Флер положила руку на шею, туда, где кончалось теплое тело и начиналось платье. Разве она не такая же теплая и упругая – нет, даже в тысячу раз лучше этой утонченной, злой испанской красавицы в изумительных кружевах? И, отвернувшись от картины, Флер вышла в холл. Голос Майкла и еще чей-то, чужой. Идут вниз! Она проскользнула в гостиную и взяла рукопись – стихи, о которых она обещала сказать Майклу свое мнение. Она сидела, не читая, и ждала – войдет он или нет. Она услышала, как закрылась входная дверь. Нет! Он вышел. Какое-то облегчение – и все-таки неприятно. Майкл, холодный и невеселый дома, – если так будет продолжаться, то это совсем тоска! Флер свернулась на диване и попыталась читать. Скучные стихи – вольный размер, без рифм, самосозерцательные, все насчет внутренних переживаний автора. Ни подъема, ни мелодии. Скука! Словно уже читала их десятки раз. Она совсем затихла и лежала, прислушиваясь к треску и шуршанию горящих поленьев. Если будет темно, может быть, ей удастся уснуть. Флер потушила свет и вернулась к дивану. Она как будто сама себя видела у камина; видела, какая она одинокая, какая трогательная и хорошенькая, – как будто все, чего она желала, у нее есть, и вместе с тем ничего! Ее губы дрогнули. Она как будто даже видела со стороны капризное, детское выражение своего лица. И хуже всего, что она сама видела, как она все это видит, – какое-то тройное существо, словно запрятанное в жизненепроницаемую камеру, так что жизнь не могла ее захлестнуть.

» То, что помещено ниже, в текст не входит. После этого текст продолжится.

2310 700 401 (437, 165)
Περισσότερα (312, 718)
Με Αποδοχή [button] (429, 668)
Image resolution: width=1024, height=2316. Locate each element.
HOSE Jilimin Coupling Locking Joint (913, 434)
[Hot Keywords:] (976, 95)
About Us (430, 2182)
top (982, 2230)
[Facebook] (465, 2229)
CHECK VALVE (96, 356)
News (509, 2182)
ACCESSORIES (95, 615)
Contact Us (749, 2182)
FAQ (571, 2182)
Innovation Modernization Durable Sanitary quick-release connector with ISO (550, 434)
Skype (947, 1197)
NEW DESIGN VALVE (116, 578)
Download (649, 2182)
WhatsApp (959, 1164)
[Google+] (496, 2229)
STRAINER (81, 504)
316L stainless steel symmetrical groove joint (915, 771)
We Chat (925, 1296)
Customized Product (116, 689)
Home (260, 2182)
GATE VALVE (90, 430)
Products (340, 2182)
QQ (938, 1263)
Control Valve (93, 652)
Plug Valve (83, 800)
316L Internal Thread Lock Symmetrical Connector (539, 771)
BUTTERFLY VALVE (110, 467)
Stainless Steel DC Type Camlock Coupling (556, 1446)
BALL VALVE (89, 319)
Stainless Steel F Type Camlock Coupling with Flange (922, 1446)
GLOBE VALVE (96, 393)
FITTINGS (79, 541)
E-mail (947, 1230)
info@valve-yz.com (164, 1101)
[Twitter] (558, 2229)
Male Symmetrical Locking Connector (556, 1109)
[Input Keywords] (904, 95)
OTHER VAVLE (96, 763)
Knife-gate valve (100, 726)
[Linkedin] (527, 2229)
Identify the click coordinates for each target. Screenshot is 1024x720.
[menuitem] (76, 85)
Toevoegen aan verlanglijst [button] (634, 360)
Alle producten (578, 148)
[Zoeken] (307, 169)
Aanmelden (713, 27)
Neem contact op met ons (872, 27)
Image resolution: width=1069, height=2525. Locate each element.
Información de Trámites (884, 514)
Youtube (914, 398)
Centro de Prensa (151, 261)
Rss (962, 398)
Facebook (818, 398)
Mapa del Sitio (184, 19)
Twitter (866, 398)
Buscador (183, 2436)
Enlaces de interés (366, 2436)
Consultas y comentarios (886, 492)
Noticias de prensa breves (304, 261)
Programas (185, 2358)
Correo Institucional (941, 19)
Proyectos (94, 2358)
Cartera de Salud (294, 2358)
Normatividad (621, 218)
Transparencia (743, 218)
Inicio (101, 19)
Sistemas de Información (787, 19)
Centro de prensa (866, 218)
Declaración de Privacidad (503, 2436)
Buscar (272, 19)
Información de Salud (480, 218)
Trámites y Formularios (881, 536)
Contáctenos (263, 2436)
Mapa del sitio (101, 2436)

Если бы вдруг влетел какой-нибудь вихрь из нежилого холода, из пустыни Лондона, чьи цветы она срывала! Отблески камина, мягкие и трепетные, выхватывали из мрака то тот, то другой уголок китайской гостиной, как в театре во время тех таинственных, увлекательных сцен, когда под звуки тамбуринов ждешь развязки. Она протянула руку за папироской. Снова она будто со стороны увидела, как она зажигает ее, выпускает дым, увидела свои согнутые пальцы, полураскрытые губы, круглые белые руки. Да, она очень декоративна! А в сущности, не в этом ли все дело? Быть декоративной и окружать себя декорациями, быть красивой в некрасивой жизни! В «Медяках» было стихотворение о комнате, озаренной бликами огня, о капризной Коломбине у камина, об Арлекине, томящемся за окном, «словно тень розы». И внезапно, безотчетно сердце Флер сжалось. Сердце сжалось тоской, болью страшной болью, и, соскользнув на пол у камина, она прижалась лицом к Тинг-а-Лингу. Китайский песик поднял голову, его черные глаза заблестели в отблеске огня.